# I will be just watching



## Emerlander

Being exposed mainly to AmE, it feels odd for me to use 'shall' anywhere except for such questions. Long time ago, I read it's not a big issue to use 'will' instead of 'shall' these days. So I just use 'will'. Is that idiomatic in BrE? Some examples for clarity:


1) I will be just watching TV in the evenings.
2) I won't be just watching TV in the evenings.
3) Sorry, we will be late.
4) Sorry, we won't be on time.


In both the sentences the speaker is using 'will' merely to form the future tense rather than to show determination that something will be done. So are they idiomatic?


----------



## Loob

Yes, we normally use "will" these days for all persons of the future tense (except when we're making offers or suggestions).

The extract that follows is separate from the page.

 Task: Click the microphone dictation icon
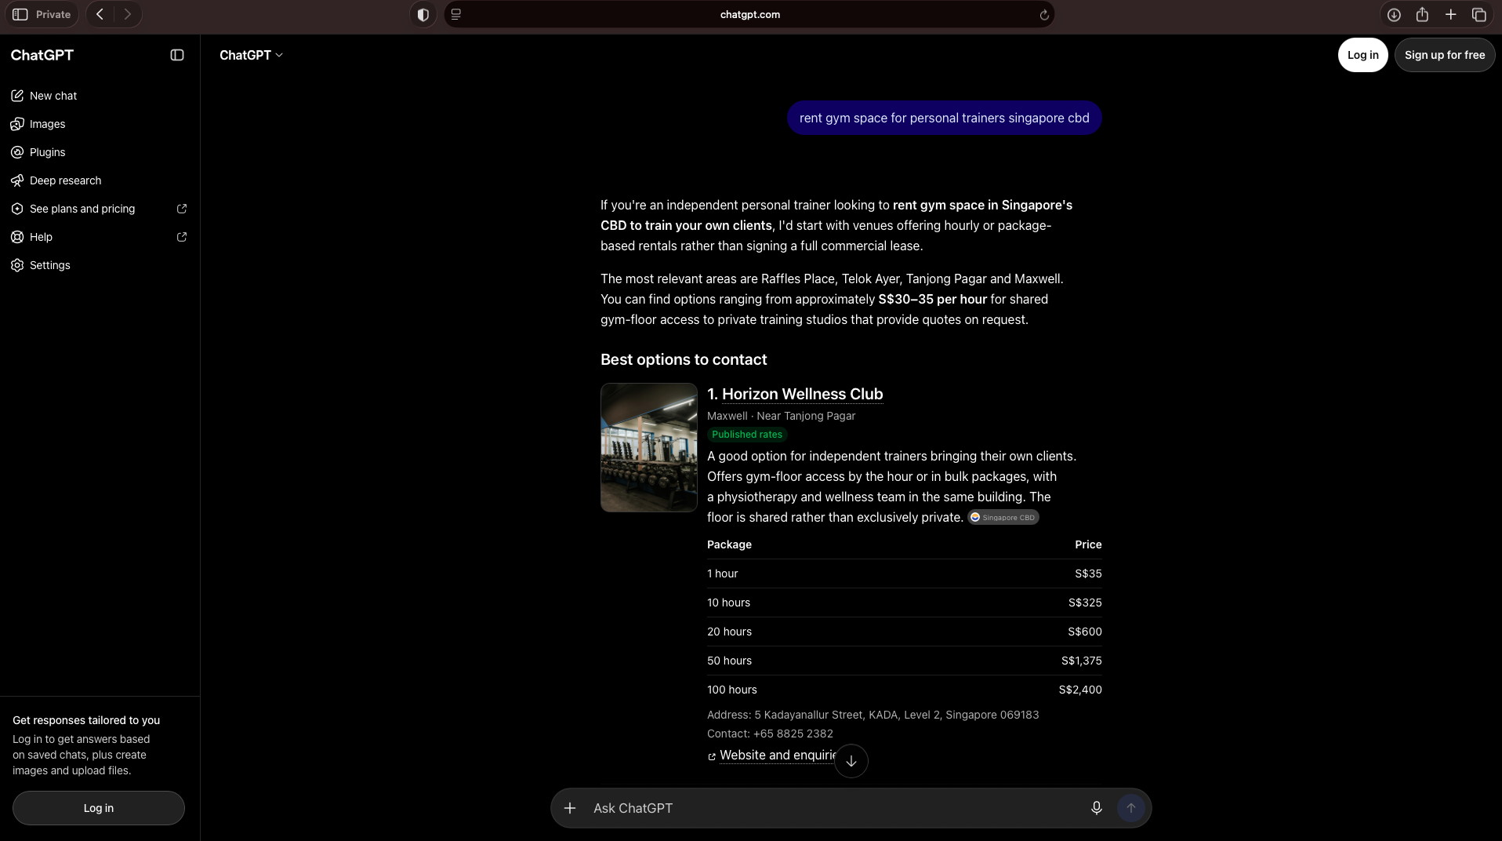point(1096,808)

Your sentences are idiomatic, except that:
- I'd swap "just" and "be" around in your first two sentences, 
- I'd probably use a contraction in (1) and (3).


----------



## Lun-14

Hi Loob,


Loob said:


> except when we're making *offers* or *suggestions*).


Would you be so kind to give one example for each usage that I've bold-faced?


----------



## Loob

See Emerlander's other thread, Lun: Is 'shall' idiomatic in conversational English?


----------



## Lun-14

Loob said:


> See Emerlander's other thread, Lun: Is 'shall' idiomatic in conversational English?

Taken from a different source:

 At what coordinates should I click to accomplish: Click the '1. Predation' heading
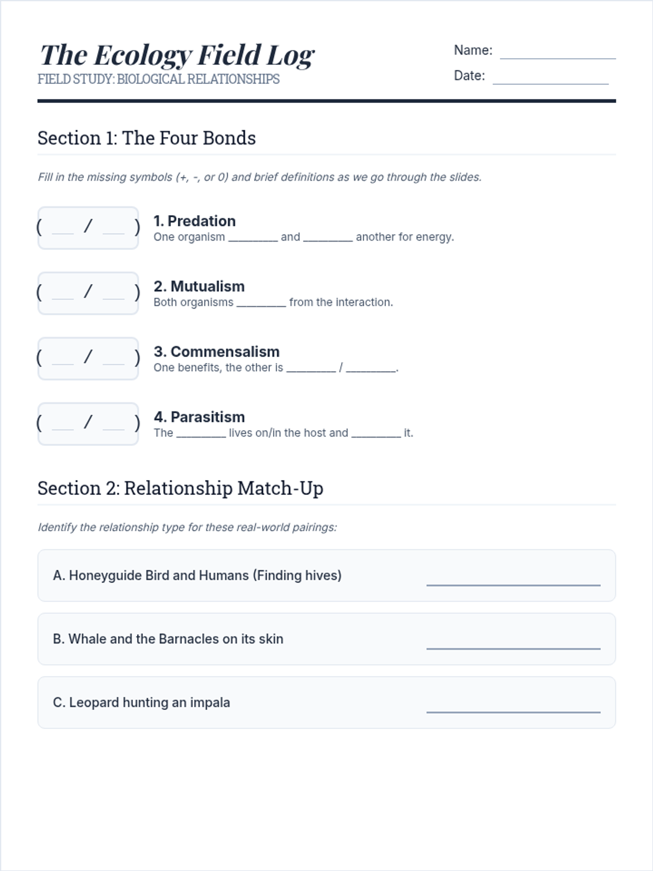pos(194,221)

Thanks. I've seen the thread: in offers/suggestions, 'shall+I/we' structure is used. But I want to know when you would use 'I/we+shall'. Could you please help?


----------



## Loob

I don't,  usually.


----------



## Hermione Golightly

There are examples of the use of 'shall' to make offers or suggestions on that thread. Otherwise we don't use 'shall' these days and it shouldn't be taught.


----------



## Emerlander

Loob said:


> Yes, we normally use "will" these days for all persons of the future tense (except when we're making offers or suggestions).
> 
> Your sentences are idiomatic, except that:
> - I'd swap "just" and "be" around in your first two sentences,
> - I'd probably use a contraction in (1) and (3).



Thanks a lot! Yeah, it sounds natural when I swap the words.

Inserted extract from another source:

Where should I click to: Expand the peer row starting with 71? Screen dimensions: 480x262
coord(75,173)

I didn't contract them just to make it clear I used will instead of shall. But thanks for mentioning it. It gives a clearer picture of what's idiomatic in BrE.


----------



## Emerlander

Lun-14 said:


> Thanks. I've seen the thread: in offers/suggestions, 'shall+I/we' structure is used. But I want to know when you would use 'I/we+shall'. Could you please help?



There's info in this link in the oxford dictionaries website about the rules of using shall and will. Scroll down in the page and look under the title 'Usage'.  But it's best to use (or not use) the words like suggested by the native speakers here. Here's another article about the verbs in a blog of oxford dictionaries.


----------



## Loob

Useful links, Emerlander,  especially the second one.


----------



## Emerlander

Loob said:


> Useful links, Emerlander,  especially the second one.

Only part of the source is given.